>Why do they have geolocation data in first place? For what and how do they use it?
Having set up a Coinbase account (although I haven't actually used it...yet), they required me to provide documentation about who I am, where I live and prove it with a government issued ID (in my case, a driver's license). As such, any transactions I process through my Coinbase account can be tied (and presumably information about them provided to law "enforcement") are tied to the identity details I provided when creating such an account.
I always use TOR when connecting to Coinbase, so their IP logs don't have any Geo-location information about me.
That said, once I actually purchase some crypto and use it to purchase stuff (cannabis) that's actually legal in my state, but transportation across state lines is illegal.
As such, if the recipient of crypto (even if -- and I will -- I move Coinbase purchased crypto to my own private wallet) is investigated/arrested and the wallet used to accept my crypto, the purchase side of that transaction can absolutely be traced back to me, from the "drug dealer's" wallet, to my private wallet and back to Coinbase.
Presumably that can be foiled through "mixers," but I'm not sure if that could obfuscate a single transaction as I describe -- perhaps someone more knowledgeable could comment on that.
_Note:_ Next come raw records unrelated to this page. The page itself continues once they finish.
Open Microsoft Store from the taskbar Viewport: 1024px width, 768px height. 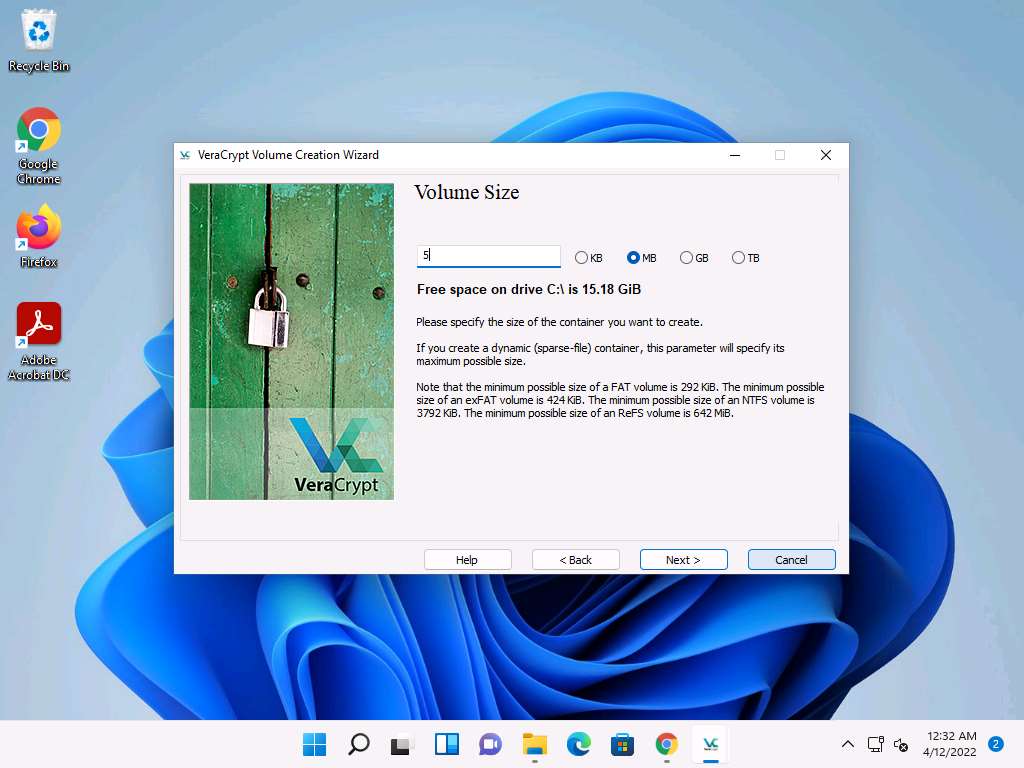click(x=623, y=744)
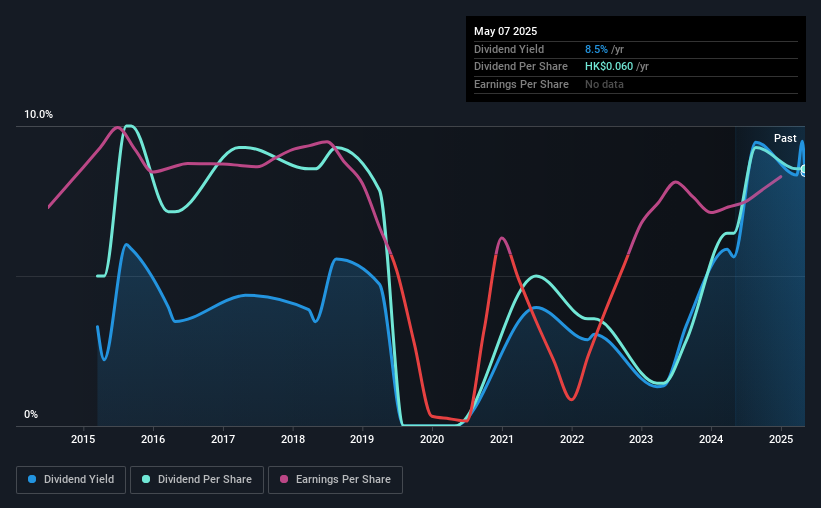Click the HK$0.060 dividend per share value

(x=609, y=67)
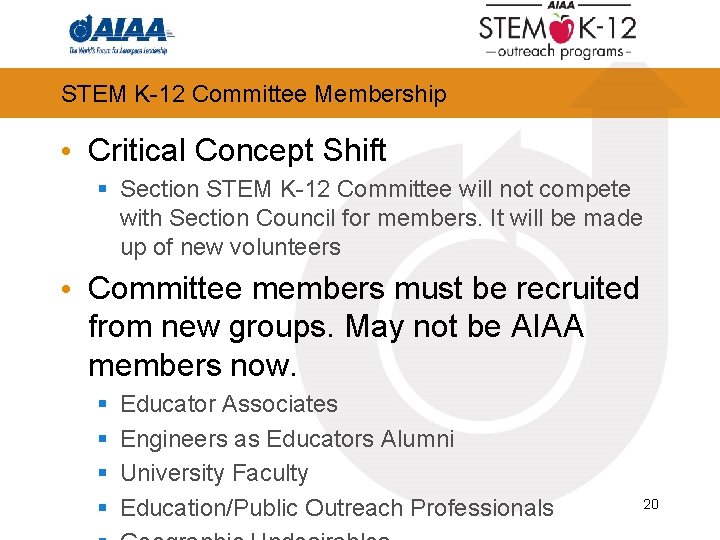
Task: Select the University Faculty list item
Action: click(x=214, y=473)
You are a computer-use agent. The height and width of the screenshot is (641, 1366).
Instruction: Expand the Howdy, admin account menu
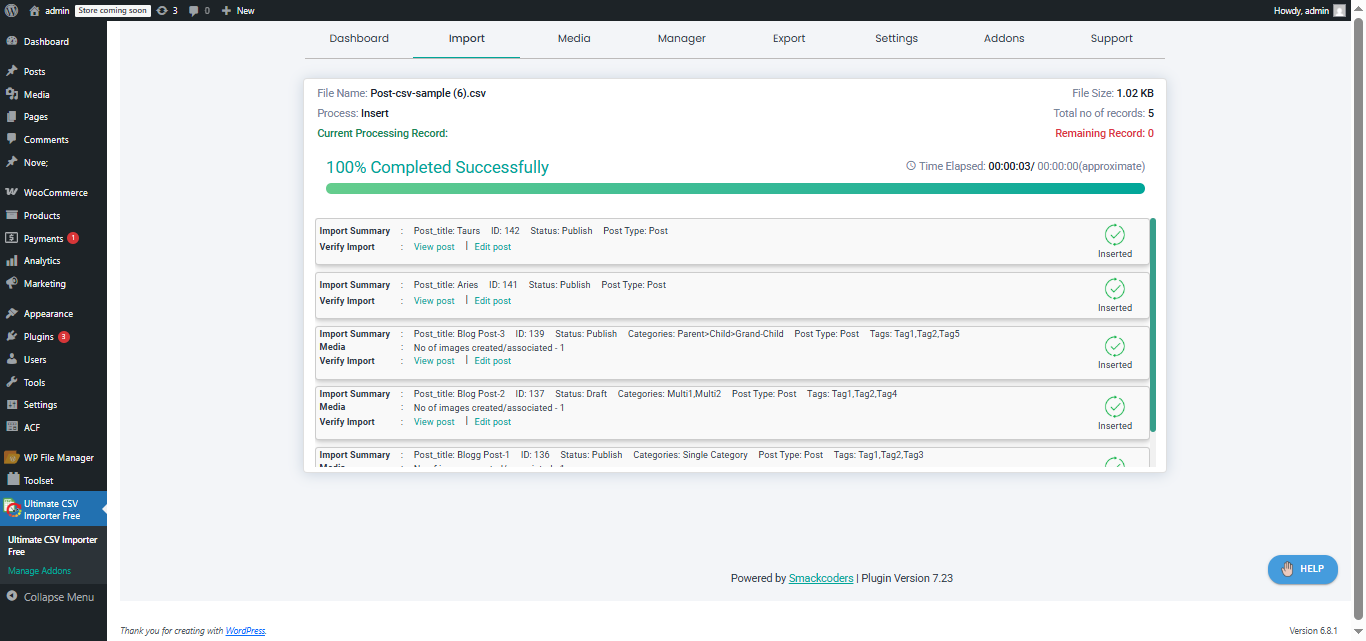(x=1301, y=10)
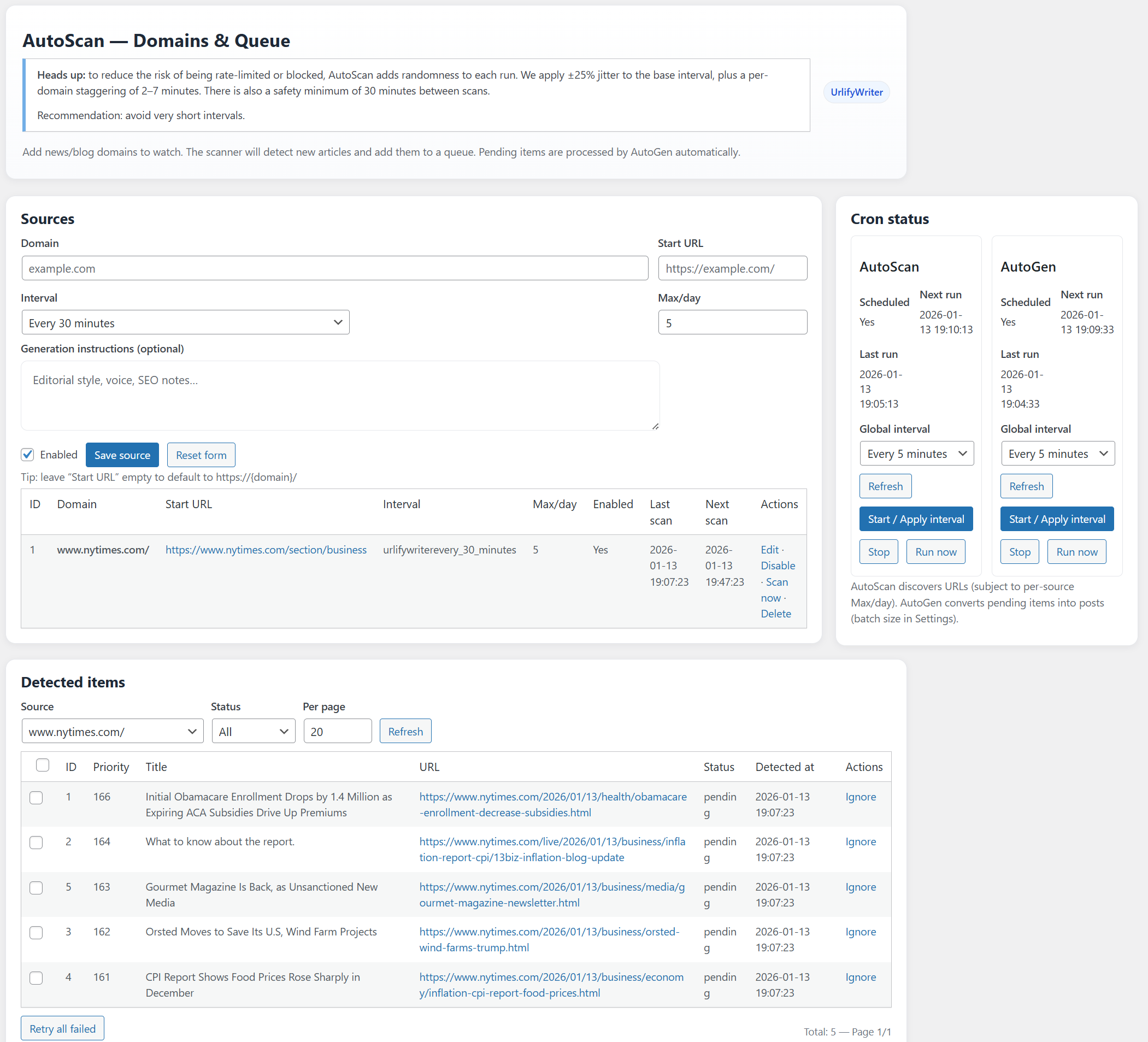Click the Reset form button
Viewport: 1148px width, 1042px height.
click(201, 455)
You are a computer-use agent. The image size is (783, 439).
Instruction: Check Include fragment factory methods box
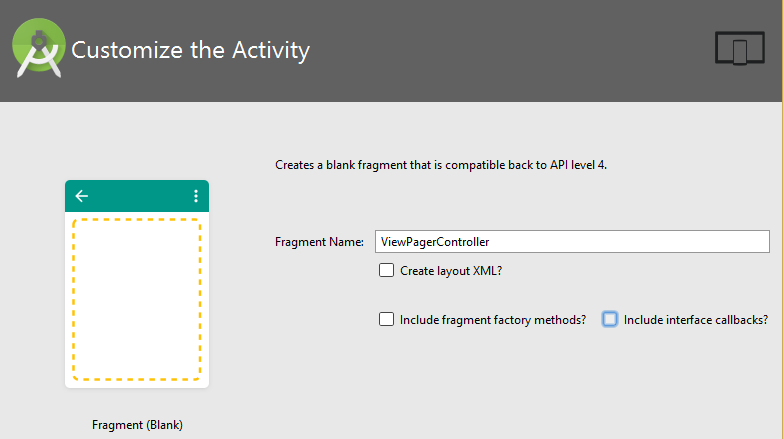click(x=386, y=319)
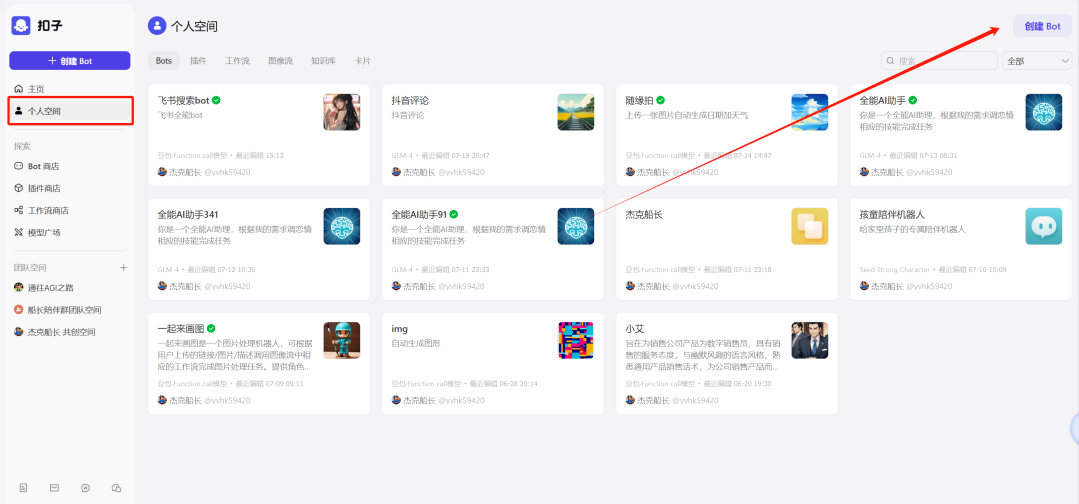Click the 扣子 logo icon
1079x504 pixels.
[x=21, y=25]
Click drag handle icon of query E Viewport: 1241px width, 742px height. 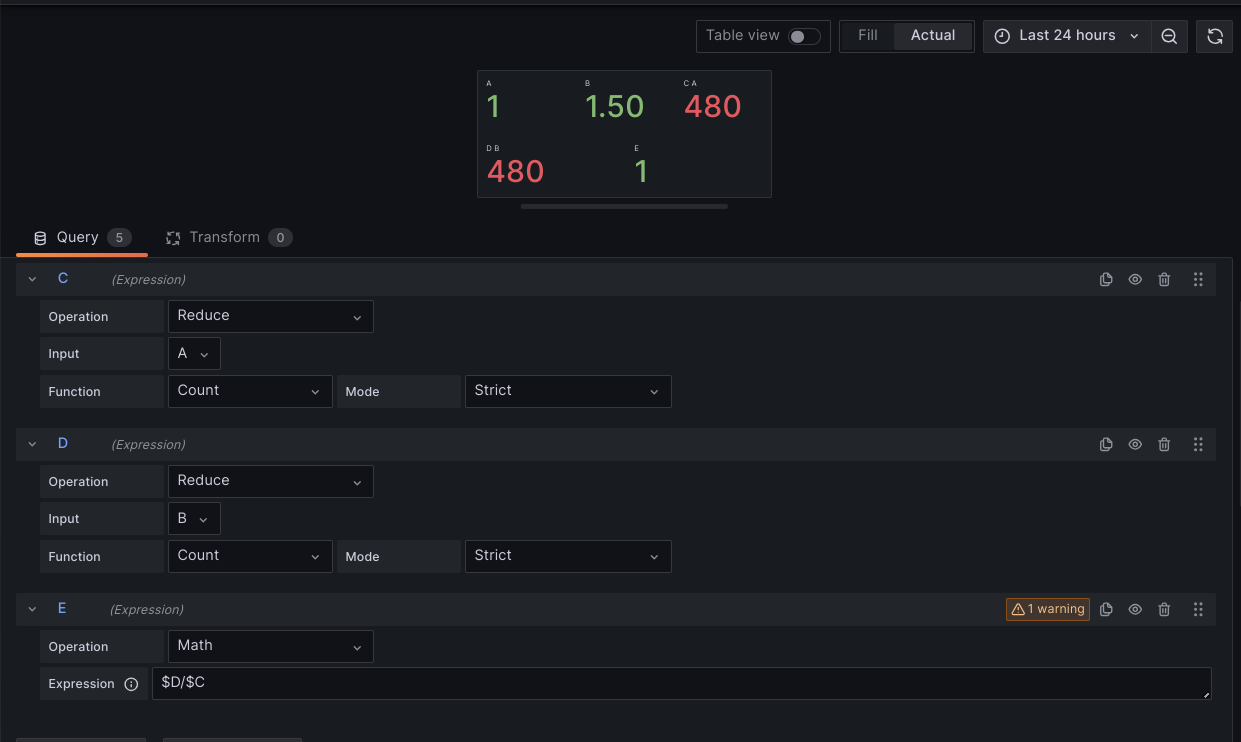point(1198,610)
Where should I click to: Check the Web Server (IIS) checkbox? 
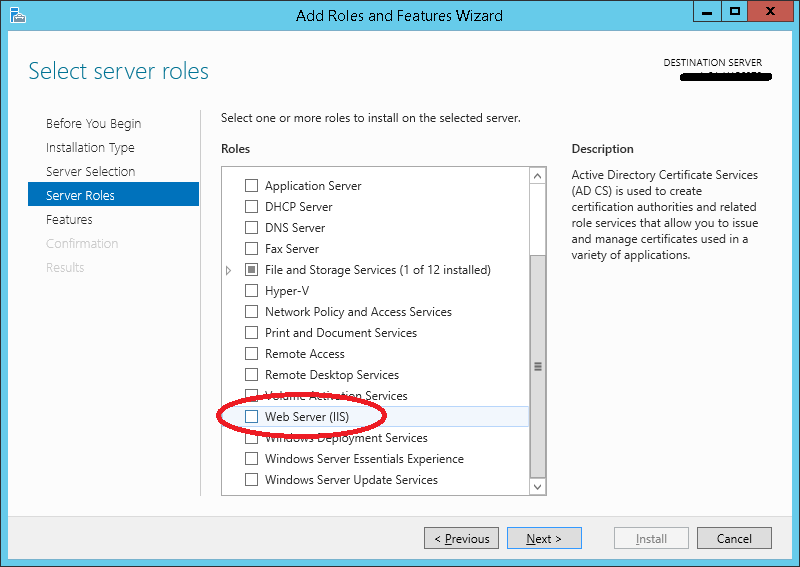pyautogui.click(x=252, y=417)

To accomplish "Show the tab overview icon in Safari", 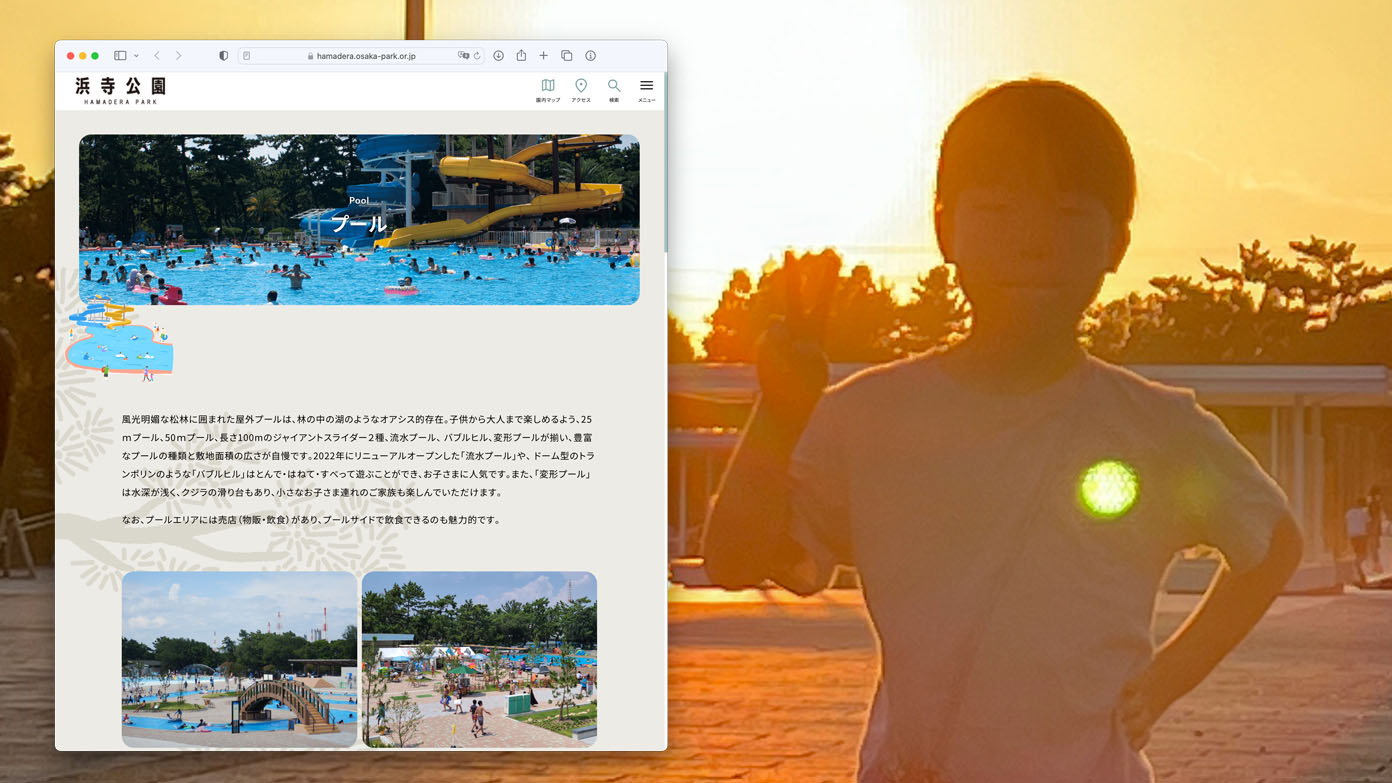I will (x=566, y=55).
That's (IIUC) how the blockchain is supposed to work -- all transactions are public. Assuming that some government entity wanted to prosecute the customers of the above hypothetical "drug dealer," obtaining court orders for Coinbase crypto accounts wouldn't be hard at all -- as the argument would be that there were illegal transactions and we need to identity of those involved in such a transaction.
IIRC, there was an article[0] (this isn't the one I read, but has the relevant info) a while back about HSI finding purveyors of CSAM[1], and those who paid them with crypto were traced through the public blockchain -- and arrested/charged.
Presumably, there are limits to how much manpower would be applied to a few packages of "Dope Rope"[2] or an ounce of "OG Kush"[3], but if you purchase crypto from a legal entity, they can (and under the right circumstances, will) be compelled to provide information about you when presented with a warrant/court order.
The upshot is that unless there's some way to obfuscate blockchain transactions (Mixers? See above), there's nothing to stop government entities from forcing legal exchanges from giving up their customers' PII, which they already have -- no special tools required.